══ Dataset records
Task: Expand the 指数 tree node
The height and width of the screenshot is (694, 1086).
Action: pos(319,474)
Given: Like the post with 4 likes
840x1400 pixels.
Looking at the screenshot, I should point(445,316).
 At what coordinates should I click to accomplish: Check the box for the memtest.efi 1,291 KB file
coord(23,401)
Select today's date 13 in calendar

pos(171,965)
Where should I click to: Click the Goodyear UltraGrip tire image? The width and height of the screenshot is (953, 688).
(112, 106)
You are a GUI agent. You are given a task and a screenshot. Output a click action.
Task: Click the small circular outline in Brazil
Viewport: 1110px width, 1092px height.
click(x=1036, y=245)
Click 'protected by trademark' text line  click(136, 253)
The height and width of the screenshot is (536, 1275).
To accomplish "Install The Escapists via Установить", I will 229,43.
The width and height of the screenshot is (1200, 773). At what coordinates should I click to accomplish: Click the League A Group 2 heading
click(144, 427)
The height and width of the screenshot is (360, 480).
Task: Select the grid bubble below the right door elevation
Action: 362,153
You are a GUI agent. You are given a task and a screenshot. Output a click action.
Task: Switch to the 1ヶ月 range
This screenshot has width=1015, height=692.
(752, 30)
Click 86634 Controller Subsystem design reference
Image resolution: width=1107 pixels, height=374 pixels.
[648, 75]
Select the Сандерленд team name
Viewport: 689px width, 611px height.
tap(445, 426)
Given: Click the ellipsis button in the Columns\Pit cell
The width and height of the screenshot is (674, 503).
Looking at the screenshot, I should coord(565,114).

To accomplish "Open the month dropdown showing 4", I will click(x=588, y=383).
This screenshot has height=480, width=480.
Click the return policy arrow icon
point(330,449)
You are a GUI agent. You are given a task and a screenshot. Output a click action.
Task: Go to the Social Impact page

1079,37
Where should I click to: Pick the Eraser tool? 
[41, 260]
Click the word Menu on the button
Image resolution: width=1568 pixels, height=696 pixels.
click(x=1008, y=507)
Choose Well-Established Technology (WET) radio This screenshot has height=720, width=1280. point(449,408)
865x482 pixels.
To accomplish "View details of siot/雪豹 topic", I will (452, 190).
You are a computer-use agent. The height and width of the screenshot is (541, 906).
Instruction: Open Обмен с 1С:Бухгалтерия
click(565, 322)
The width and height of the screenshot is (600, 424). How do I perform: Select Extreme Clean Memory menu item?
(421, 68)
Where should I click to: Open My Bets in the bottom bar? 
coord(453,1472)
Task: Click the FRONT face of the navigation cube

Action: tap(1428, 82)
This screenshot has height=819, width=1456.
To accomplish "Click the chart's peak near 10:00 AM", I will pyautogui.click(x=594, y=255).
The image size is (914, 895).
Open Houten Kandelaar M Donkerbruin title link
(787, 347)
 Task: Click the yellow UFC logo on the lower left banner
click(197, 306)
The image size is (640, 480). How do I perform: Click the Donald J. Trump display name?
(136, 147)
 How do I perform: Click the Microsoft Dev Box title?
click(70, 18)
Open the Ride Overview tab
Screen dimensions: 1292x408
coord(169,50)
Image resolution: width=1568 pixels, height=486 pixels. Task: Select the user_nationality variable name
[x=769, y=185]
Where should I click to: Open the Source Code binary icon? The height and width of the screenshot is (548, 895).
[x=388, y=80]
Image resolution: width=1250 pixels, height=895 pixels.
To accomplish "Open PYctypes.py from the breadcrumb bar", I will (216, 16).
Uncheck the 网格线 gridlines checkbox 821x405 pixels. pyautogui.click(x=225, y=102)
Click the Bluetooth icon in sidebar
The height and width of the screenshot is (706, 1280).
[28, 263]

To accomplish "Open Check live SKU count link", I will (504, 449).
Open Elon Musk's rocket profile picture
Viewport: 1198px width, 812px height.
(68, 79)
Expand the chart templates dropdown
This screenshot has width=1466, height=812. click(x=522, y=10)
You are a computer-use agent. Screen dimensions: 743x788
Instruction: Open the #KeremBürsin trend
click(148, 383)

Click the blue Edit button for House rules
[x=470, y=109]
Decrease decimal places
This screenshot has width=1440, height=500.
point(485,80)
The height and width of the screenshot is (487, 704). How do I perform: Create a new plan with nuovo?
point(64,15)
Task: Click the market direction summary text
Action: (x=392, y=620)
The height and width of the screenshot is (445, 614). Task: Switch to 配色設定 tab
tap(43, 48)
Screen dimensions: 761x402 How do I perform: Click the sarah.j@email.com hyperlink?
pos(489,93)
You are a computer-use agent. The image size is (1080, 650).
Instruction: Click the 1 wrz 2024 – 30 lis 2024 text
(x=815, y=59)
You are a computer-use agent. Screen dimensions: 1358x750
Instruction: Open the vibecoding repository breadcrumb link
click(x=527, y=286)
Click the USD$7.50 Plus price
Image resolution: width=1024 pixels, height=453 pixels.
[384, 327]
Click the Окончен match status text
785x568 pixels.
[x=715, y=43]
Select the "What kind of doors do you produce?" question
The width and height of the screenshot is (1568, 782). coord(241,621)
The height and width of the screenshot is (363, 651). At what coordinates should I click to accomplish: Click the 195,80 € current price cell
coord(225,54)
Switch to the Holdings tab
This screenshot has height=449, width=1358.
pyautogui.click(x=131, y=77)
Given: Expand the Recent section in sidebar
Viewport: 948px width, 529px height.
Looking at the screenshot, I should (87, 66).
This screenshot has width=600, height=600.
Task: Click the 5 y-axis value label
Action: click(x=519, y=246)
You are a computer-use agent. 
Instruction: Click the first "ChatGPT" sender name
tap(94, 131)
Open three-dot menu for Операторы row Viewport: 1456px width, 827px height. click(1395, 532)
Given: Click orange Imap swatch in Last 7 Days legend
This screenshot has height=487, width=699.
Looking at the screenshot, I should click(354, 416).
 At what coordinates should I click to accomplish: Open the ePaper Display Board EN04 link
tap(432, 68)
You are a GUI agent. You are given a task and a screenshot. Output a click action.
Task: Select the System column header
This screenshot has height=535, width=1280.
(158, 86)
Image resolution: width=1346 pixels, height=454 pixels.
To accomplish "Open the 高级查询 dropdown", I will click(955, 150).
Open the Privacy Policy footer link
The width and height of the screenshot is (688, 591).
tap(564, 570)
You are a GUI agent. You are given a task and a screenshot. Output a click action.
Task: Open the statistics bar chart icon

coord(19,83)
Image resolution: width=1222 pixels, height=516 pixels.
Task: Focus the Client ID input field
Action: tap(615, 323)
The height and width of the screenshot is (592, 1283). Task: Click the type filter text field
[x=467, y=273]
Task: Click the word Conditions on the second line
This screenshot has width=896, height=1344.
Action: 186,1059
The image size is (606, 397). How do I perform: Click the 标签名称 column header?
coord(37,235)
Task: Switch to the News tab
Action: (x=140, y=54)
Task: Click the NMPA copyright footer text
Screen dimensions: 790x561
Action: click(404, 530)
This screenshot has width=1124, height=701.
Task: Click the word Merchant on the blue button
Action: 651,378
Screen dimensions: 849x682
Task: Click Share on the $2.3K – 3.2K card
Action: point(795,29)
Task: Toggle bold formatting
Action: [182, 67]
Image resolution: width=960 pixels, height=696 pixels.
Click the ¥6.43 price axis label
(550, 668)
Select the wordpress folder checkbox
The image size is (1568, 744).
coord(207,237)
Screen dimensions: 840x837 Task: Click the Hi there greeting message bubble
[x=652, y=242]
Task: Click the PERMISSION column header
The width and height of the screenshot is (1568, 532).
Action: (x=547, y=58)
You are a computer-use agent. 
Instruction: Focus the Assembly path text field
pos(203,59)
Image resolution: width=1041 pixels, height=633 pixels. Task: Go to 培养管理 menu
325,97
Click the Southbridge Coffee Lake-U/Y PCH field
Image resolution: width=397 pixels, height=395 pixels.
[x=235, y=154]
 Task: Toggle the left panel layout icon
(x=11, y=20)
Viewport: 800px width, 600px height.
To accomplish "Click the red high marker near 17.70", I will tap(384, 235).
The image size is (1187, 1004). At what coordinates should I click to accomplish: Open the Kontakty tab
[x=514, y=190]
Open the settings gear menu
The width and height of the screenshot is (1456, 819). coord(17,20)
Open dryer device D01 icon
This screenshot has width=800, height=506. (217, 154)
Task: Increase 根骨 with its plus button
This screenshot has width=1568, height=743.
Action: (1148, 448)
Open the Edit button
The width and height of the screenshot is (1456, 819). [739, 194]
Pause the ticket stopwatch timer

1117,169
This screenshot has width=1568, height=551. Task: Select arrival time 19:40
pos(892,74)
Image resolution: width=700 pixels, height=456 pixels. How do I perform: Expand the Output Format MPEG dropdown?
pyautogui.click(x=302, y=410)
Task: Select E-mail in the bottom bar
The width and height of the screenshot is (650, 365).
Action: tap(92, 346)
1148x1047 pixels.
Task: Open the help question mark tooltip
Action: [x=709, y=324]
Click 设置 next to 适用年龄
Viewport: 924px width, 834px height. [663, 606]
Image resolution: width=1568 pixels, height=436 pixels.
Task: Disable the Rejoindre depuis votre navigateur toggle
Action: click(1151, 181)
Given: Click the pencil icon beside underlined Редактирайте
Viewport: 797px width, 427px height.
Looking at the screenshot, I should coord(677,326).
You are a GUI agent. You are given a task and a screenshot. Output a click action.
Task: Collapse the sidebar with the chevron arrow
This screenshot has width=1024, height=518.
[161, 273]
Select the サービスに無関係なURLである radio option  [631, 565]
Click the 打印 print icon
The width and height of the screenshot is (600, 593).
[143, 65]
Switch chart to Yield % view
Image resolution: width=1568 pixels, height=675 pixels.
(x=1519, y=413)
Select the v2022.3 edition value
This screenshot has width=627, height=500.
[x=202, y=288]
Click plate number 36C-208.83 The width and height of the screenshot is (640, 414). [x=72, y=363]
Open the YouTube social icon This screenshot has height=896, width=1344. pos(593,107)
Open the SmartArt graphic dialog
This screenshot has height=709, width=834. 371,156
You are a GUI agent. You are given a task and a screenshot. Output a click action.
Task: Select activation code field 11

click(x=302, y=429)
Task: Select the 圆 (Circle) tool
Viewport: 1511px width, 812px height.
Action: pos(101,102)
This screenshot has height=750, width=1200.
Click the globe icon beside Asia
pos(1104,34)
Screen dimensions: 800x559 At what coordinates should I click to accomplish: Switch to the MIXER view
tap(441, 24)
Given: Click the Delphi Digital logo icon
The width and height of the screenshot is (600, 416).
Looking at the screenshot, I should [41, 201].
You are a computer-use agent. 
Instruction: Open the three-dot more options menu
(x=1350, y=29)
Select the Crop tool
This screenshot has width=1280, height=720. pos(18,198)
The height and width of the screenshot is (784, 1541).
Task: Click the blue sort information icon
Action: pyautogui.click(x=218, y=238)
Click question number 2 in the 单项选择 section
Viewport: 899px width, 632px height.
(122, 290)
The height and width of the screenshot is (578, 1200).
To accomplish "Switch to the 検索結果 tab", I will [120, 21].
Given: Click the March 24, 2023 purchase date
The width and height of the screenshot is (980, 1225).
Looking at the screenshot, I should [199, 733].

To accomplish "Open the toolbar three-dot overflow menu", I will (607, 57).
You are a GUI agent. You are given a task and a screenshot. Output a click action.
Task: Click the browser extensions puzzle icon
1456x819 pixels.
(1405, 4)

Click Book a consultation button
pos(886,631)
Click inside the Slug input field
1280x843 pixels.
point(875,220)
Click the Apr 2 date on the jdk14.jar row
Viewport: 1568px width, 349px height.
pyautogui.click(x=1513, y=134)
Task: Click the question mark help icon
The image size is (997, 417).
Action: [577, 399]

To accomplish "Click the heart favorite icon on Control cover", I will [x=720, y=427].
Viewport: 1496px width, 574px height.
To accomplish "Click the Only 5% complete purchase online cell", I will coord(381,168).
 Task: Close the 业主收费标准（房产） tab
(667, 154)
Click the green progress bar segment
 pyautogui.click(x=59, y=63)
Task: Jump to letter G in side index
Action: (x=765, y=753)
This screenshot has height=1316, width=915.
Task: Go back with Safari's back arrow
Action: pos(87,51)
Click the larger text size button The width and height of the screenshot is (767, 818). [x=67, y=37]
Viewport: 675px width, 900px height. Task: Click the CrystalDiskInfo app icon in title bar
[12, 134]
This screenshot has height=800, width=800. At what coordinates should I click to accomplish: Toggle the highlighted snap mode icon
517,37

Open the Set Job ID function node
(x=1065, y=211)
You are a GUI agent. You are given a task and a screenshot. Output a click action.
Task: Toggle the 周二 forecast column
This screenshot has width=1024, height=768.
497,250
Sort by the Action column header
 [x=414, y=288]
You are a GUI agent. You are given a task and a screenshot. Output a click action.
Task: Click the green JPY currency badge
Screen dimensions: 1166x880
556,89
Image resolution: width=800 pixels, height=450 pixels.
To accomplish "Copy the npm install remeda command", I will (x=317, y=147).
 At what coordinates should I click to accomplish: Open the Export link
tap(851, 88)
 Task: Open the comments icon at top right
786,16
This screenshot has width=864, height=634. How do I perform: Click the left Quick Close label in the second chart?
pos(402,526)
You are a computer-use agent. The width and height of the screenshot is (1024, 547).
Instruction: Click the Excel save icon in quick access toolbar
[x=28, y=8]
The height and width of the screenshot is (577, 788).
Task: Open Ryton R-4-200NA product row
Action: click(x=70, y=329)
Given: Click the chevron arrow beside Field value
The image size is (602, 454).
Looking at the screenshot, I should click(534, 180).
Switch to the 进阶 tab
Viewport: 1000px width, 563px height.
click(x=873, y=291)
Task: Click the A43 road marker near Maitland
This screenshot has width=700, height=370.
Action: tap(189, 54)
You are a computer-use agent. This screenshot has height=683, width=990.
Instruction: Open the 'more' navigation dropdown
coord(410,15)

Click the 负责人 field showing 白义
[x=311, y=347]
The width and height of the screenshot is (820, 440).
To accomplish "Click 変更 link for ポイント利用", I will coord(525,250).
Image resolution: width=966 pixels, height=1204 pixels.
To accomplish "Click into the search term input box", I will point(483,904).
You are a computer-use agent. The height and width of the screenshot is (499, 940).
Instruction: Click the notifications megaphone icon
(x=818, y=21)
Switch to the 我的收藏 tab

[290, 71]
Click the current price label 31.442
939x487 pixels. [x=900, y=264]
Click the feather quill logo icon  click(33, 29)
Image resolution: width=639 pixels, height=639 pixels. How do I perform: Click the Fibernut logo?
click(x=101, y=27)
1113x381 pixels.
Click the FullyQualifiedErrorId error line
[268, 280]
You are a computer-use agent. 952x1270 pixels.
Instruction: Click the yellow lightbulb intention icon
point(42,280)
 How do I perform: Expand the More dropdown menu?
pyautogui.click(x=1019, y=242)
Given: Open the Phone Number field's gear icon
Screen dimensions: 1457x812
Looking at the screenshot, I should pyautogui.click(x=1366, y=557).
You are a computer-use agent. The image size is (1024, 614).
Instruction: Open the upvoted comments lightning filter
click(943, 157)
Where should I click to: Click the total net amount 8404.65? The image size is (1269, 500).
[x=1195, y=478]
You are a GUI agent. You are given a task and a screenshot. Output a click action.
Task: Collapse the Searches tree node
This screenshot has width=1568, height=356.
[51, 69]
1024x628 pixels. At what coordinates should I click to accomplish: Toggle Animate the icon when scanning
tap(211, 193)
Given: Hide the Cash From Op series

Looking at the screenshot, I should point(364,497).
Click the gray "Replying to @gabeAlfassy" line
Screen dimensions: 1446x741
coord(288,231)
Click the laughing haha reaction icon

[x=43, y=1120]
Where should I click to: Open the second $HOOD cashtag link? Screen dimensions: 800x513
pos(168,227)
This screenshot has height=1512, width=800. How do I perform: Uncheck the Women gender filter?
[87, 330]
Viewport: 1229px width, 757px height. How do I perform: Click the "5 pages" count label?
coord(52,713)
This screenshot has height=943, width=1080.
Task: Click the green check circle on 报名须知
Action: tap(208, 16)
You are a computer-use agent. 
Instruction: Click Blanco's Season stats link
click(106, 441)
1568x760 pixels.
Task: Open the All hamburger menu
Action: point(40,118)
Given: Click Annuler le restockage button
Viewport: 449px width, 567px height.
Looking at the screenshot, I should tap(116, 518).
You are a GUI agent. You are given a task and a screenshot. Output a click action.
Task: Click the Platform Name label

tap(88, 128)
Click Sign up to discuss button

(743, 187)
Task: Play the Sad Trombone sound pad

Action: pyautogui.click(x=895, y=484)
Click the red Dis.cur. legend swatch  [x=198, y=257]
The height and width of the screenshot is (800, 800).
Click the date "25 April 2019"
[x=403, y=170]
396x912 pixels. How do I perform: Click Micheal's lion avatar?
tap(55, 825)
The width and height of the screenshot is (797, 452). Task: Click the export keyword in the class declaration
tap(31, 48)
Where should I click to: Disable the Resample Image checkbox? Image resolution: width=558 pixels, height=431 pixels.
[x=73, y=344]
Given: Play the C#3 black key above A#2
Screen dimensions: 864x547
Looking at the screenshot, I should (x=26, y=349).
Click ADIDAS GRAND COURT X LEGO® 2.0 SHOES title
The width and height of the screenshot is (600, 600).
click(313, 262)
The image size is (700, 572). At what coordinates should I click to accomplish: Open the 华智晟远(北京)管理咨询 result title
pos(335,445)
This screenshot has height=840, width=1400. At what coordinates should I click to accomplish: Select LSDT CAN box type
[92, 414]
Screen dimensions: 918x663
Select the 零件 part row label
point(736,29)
════
= How to complete this task =
Locate the line that contains "The image size is (700, 572).", then please quote it and every line after it to the end of the entries above, exactly and with nothing else.

= Answer space =
The image size is (700, 572). At what coordinates should I click to accomplish: Open the 华智晟远(北京)管理咨询 result title
pos(335,445)
This screenshot has height=840, width=1400. At what coordinates should I click to accomplish: Select LSDT CAN box type
[92, 414]
Screen dimensions: 918x663
Select the 零件 part row label
point(736,29)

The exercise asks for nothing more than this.